Blattman is right to argue for registration of experimental trials in economics research, as is done with medical studies. (For nerdy kicks, you can browse registered trials at ISRCTN.) But many of the problems he quotes Eran Bendavid describing in economics trials--"Our interventions and populations vary with every trial, often in obscure and undocumented ways"--can also be true of community trials in health.

Likewise, these trials -- which often take years and hundreds of thousands of dollars to run -- often yield a lot of knowledge about the process of how things are done. Essential elements include doing good preliminary studies (such as validating your instruments), having continuous qualitative feedback on how the study is going, and gathering extra data on "process" questions so you'll know why something worked or not, and not just whether it did (a lot of this is addressed in Blattman's "Impact Evaluation 2.0" talk). I think the best parallels for what that research should look like in practice will be found in the big community trials of health interventions in the developing world, rather than in clinical trials in US and European hospitals.

Microfinance Miscellany

I had a conversation yesterday with a PhD student friend (also in international health) about the evaluation of microcredit programs. I was trying to summarize -- off the top of my head, never a good idea! -- recent findings, and wasn't able to communicate much. But I did note that like many aid and development programs, you get a pretty rosy picture when you're using case studies or cherry-picked before-and-after evaluations without comparison groups.
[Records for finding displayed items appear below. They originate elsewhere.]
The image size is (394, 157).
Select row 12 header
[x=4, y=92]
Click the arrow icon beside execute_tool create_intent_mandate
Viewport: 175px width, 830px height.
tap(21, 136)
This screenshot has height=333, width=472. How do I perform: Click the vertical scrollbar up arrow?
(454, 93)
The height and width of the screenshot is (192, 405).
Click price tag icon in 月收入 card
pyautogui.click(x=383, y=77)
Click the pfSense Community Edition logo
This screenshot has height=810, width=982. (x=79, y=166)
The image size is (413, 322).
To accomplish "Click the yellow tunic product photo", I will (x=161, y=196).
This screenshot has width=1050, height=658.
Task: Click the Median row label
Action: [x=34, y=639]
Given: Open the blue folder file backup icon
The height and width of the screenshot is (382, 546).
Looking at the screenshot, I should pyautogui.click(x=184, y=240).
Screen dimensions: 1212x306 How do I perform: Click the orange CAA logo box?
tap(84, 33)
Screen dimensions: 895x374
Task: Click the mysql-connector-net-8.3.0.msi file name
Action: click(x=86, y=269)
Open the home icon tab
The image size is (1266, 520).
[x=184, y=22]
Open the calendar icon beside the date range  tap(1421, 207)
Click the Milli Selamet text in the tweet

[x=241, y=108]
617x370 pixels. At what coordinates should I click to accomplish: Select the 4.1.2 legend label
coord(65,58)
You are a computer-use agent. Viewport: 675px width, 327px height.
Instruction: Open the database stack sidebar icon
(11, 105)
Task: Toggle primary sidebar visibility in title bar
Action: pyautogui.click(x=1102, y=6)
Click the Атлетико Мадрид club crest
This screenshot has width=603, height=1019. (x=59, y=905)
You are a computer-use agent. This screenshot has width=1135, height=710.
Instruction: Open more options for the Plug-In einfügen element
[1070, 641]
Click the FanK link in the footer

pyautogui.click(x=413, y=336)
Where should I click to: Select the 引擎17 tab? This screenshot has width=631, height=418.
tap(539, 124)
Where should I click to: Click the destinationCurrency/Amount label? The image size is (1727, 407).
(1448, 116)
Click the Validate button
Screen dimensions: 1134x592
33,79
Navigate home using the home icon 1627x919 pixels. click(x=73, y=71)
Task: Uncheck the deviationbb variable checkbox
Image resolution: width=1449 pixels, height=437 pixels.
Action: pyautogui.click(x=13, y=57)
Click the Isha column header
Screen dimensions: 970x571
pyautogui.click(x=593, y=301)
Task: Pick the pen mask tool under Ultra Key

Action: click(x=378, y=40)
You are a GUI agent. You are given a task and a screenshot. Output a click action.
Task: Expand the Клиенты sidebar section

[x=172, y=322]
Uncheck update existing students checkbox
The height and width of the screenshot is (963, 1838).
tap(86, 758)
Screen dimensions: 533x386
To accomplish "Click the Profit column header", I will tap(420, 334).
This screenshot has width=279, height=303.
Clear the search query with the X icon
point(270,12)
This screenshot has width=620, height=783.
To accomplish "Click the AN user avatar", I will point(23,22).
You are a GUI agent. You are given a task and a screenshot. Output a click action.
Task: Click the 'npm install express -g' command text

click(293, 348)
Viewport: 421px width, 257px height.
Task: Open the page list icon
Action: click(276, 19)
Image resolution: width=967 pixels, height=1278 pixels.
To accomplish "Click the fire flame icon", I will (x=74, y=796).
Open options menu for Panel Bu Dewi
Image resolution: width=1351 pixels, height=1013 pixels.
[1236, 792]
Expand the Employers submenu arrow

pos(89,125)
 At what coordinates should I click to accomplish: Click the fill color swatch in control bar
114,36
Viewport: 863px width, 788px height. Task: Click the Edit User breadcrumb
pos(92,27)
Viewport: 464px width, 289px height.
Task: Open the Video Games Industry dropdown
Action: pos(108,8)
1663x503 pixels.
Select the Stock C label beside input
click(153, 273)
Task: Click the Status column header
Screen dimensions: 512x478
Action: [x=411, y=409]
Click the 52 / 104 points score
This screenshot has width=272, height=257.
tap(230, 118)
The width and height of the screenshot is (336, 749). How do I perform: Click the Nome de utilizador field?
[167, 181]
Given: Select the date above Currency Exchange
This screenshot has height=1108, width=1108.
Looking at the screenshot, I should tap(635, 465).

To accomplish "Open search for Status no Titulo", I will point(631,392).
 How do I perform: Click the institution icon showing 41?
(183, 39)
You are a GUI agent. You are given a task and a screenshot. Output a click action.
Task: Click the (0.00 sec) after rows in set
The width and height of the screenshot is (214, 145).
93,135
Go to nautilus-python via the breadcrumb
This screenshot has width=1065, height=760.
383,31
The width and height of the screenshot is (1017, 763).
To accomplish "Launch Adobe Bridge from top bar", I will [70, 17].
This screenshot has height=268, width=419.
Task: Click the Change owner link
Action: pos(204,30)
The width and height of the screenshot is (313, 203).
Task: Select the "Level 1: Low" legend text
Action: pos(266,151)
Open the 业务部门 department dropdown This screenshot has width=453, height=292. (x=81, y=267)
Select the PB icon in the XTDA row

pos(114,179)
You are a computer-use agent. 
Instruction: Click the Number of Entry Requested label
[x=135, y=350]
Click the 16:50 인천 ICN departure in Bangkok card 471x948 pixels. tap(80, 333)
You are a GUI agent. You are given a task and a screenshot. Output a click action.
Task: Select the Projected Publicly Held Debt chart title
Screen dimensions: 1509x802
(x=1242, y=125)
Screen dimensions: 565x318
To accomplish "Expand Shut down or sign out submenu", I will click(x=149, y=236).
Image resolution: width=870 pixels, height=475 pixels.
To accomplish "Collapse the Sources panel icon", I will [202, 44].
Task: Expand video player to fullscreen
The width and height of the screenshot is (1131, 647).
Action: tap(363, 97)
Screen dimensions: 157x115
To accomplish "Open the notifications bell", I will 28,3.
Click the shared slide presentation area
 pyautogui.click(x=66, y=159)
So I was trying to describe what it looks like to do rigorous impact evaluations that account for the selection biases you get if you're just comparing people who self-select for taking out loans versus controls. After that discussion, I was quite happy to come across this new resource on David Roodman's blog: yesterday DFID released a literature review of microfinance impacts in Africa.

On a related note, Innovations for Poverty Action hosted a conference on microfinance evaluation last October, and many of the presentations and papers presented are available here. The "What Are We Learning About Impacts?" sections includes presentations given by Abhijit Banerjee (PDF) and Dean Karlan (PDF) of Yale. Worth reading.